__Exercise objective__. A word-for-word repetition of all the entries is needed.

__Study material__.
Start of Block

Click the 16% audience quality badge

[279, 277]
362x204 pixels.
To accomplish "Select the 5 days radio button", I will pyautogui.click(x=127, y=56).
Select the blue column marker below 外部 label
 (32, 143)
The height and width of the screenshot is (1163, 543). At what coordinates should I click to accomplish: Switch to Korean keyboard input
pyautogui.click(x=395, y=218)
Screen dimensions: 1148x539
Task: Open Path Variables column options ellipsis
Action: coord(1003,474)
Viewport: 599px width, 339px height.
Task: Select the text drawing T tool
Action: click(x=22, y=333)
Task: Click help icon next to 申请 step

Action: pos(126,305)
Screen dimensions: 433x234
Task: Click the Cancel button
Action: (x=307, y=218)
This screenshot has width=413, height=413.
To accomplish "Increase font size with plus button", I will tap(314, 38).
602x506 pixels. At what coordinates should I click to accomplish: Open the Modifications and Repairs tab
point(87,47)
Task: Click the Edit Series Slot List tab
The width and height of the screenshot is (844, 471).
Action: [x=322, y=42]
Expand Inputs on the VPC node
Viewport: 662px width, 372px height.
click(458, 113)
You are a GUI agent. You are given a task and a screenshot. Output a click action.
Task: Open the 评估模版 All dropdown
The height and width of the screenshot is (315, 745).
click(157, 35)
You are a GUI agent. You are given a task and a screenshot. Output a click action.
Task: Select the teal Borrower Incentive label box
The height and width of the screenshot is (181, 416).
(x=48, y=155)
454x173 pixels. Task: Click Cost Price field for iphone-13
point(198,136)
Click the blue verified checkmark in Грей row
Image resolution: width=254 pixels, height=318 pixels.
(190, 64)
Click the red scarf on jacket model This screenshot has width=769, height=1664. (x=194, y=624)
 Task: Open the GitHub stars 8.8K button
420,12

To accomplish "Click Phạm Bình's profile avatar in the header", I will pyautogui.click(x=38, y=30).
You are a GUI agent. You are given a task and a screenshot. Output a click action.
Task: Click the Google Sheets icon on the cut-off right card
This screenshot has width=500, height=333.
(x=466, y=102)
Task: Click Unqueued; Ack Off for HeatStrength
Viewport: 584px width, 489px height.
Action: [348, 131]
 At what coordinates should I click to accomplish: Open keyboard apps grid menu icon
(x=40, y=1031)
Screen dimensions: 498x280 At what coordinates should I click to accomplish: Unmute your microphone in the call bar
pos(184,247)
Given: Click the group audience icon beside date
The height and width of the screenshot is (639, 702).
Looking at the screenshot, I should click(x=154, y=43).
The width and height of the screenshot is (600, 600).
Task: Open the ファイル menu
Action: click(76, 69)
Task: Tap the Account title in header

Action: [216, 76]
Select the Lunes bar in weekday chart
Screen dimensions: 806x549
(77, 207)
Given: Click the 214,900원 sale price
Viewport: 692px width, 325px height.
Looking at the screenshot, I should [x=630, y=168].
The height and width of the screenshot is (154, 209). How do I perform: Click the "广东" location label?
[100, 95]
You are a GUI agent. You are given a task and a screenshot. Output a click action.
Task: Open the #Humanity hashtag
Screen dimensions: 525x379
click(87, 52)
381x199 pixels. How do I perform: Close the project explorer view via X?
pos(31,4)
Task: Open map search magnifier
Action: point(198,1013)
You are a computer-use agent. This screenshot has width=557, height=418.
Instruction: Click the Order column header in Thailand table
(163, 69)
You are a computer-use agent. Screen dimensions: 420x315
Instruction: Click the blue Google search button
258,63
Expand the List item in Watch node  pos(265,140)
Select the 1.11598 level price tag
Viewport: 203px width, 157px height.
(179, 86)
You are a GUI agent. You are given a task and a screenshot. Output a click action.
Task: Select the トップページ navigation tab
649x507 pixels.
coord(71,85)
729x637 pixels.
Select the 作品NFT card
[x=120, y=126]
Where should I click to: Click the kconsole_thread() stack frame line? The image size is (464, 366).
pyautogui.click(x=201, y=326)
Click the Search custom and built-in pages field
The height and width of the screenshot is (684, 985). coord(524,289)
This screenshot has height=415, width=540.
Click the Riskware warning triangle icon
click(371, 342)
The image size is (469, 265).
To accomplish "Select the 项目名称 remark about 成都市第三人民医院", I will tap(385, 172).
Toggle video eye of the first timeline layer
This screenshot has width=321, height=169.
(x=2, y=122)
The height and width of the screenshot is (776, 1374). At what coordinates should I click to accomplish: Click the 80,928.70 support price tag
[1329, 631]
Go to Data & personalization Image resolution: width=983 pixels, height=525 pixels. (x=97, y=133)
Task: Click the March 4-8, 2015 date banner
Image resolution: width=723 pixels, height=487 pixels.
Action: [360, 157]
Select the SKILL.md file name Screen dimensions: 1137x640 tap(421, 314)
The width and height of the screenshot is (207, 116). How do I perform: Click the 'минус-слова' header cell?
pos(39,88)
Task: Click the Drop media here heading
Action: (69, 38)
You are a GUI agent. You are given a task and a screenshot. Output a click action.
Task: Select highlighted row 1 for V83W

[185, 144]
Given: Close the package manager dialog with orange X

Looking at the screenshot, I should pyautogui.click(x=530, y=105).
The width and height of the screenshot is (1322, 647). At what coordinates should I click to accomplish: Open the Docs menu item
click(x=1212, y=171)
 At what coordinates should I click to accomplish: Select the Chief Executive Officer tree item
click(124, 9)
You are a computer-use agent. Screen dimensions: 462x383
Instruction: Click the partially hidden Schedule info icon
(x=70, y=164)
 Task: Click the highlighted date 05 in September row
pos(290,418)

End of Block

__Finished exercise__.
Click the 16% audience quality badge

[279, 277]
362x204 pixels.
To accomplish "Select the 5 days radio button", I will pyautogui.click(x=127, y=56).
Select the blue column marker below 外部 label
 (32, 143)
The height and width of the screenshot is (1163, 543). At what coordinates should I click to accomplish: Switch to Korean keyboard input
pyautogui.click(x=395, y=218)
Screen dimensions: 1148x539
Task: Open Path Variables column options ellipsis
Action: coord(1003,474)
Viewport: 599px width, 339px height.
Task: Select the text drawing T tool
Action: click(x=22, y=333)
Task: Click help icon next to 申请 step

Action: pos(126,305)
Screen dimensions: 433x234
Task: Click the Cancel button
Action: (x=307, y=218)
This screenshot has width=413, height=413.
To accomplish "Increase font size with plus button", I will tap(314, 38).
602x506 pixels. At what coordinates should I click to accomplish: Open the Modifications and Repairs tab
point(87,47)
Task: Click the Edit Series Slot List tab
The width and height of the screenshot is (844, 471).
Action: [x=322, y=42]
Expand Inputs on the VPC node
Viewport: 662px width, 372px height.
click(458, 113)
You are a GUI agent. You are given a task and a screenshot. Output a click action.
Task: Open the 评估模版 All dropdown
The height and width of the screenshot is (315, 745).
click(157, 35)
You are a GUI agent. You are given a task and a screenshot. Output a click action.
Task: Select the teal Borrower Incentive label box
The height and width of the screenshot is (181, 416).
(x=48, y=155)
454x173 pixels. Task: Click Cost Price field for iphone-13
point(198,136)
Click the blue verified checkmark in Грей row
Image resolution: width=254 pixels, height=318 pixels.
(190, 64)
Click the red scarf on jacket model This screenshot has width=769, height=1664. (x=194, y=624)
 Task: Open the GitHub stars 8.8K button
420,12

To accomplish "Click Phạm Bình's profile avatar in the header", I will pyautogui.click(x=38, y=30).
You are a GUI agent. You are given a task and a screenshot. Output a click action.
Task: Click the Google Sheets icon on the cut-off right card
This screenshot has width=500, height=333.
(x=466, y=102)
Task: Click Unqueued; Ack Off for HeatStrength
Viewport: 584px width, 489px height.
Action: [348, 131]
 At what coordinates should I click to accomplish: Open keyboard apps grid menu icon
(x=40, y=1031)
Screen dimensions: 498x280 At what coordinates should I click to accomplish: Unmute your microphone in the call bar
pos(184,247)
Given: Click the group audience icon beside date
The height and width of the screenshot is (639, 702).
Looking at the screenshot, I should click(x=154, y=43).
The width and height of the screenshot is (600, 600).
Task: Open the ファイル menu
Action: click(76, 69)
Task: Tap the Account title in header

Action: [216, 76]
Select the Lunes bar in weekday chart
Screen dimensions: 806x549
(77, 207)
Given: Click the 214,900원 sale price
Viewport: 692px width, 325px height.
Looking at the screenshot, I should [x=630, y=168].
The height and width of the screenshot is (154, 209). How do I perform: Click the "广东" location label?
[100, 95]
You are a GUI agent. You are given a task and a screenshot. Output a click action.
Task: Open the #Humanity hashtag
Screen dimensions: 525x379
click(87, 52)
381x199 pixels. How do I perform: Close the project explorer view via X?
pos(31,4)
Task: Open map search magnifier
Action: point(198,1013)
You are a computer-use agent. This screenshot has width=557, height=418.
Instruction: Click the Order column header in Thailand table
(163, 69)
You are a computer-use agent. Screen dimensions: 420x315
Instruction: Click the blue Google search button
258,63
Expand the List item in Watch node  pos(265,140)
Select the 1.11598 level price tag
Viewport: 203px width, 157px height.
(179, 86)
You are a GUI agent. You are given a task and a screenshot. Output a click action.
Task: Select the トップページ navigation tab
649x507 pixels.
coord(71,85)
729x637 pixels.
Select the 作品NFT card
[x=120, y=126]
Where should I click to: Click the kconsole_thread() stack frame line? The image size is (464, 366).
pyautogui.click(x=201, y=326)
Click the Search custom and built-in pages field
The height and width of the screenshot is (684, 985). coord(524,289)
This screenshot has height=415, width=540.
Click the Riskware warning triangle icon
click(371, 342)
The image size is (469, 265).
To accomplish "Select the 项目名称 remark about 成都市第三人民医院", I will tap(385, 172).
Toggle video eye of the first timeline layer
This screenshot has width=321, height=169.
(x=2, y=122)
The height and width of the screenshot is (776, 1374). At what coordinates should I click to accomplish: Click the 80,928.70 support price tag
[1329, 631]
Go to Data & personalization Image resolution: width=983 pixels, height=525 pixels. (x=97, y=133)
Task: Click the March 4-8, 2015 date banner
Image resolution: width=723 pixels, height=487 pixels.
Action: [360, 157]
Select the SKILL.md file name Screen dimensions: 1137x640 tap(421, 314)
The width and height of the screenshot is (207, 116). How do I perform: Click the 'минус-слова' header cell?
pos(39,88)
Task: Click the Drop media here heading
Action: (69, 38)
You are a GUI agent. You are given a task and a screenshot. Output a click action.
Task: Select highlighted row 1 for V83W

[185, 144]
Given: Close the package manager dialog with orange X

Looking at the screenshot, I should pyautogui.click(x=530, y=105).
The width and height of the screenshot is (1322, 647). At what coordinates should I click to accomplish: Open the Docs menu item
click(x=1212, y=171)
 At what coordinates should I click to accomplish: Select the Chief Executive Officer tree item
click(124, 9)
You are a computer-use agent. Screen dimensions: 462x383
Instruction: Click the partially hidden Schedule info icon
(x=70, y=164)
 Task: Click the highlighted date 05 in September row
pos(290,418)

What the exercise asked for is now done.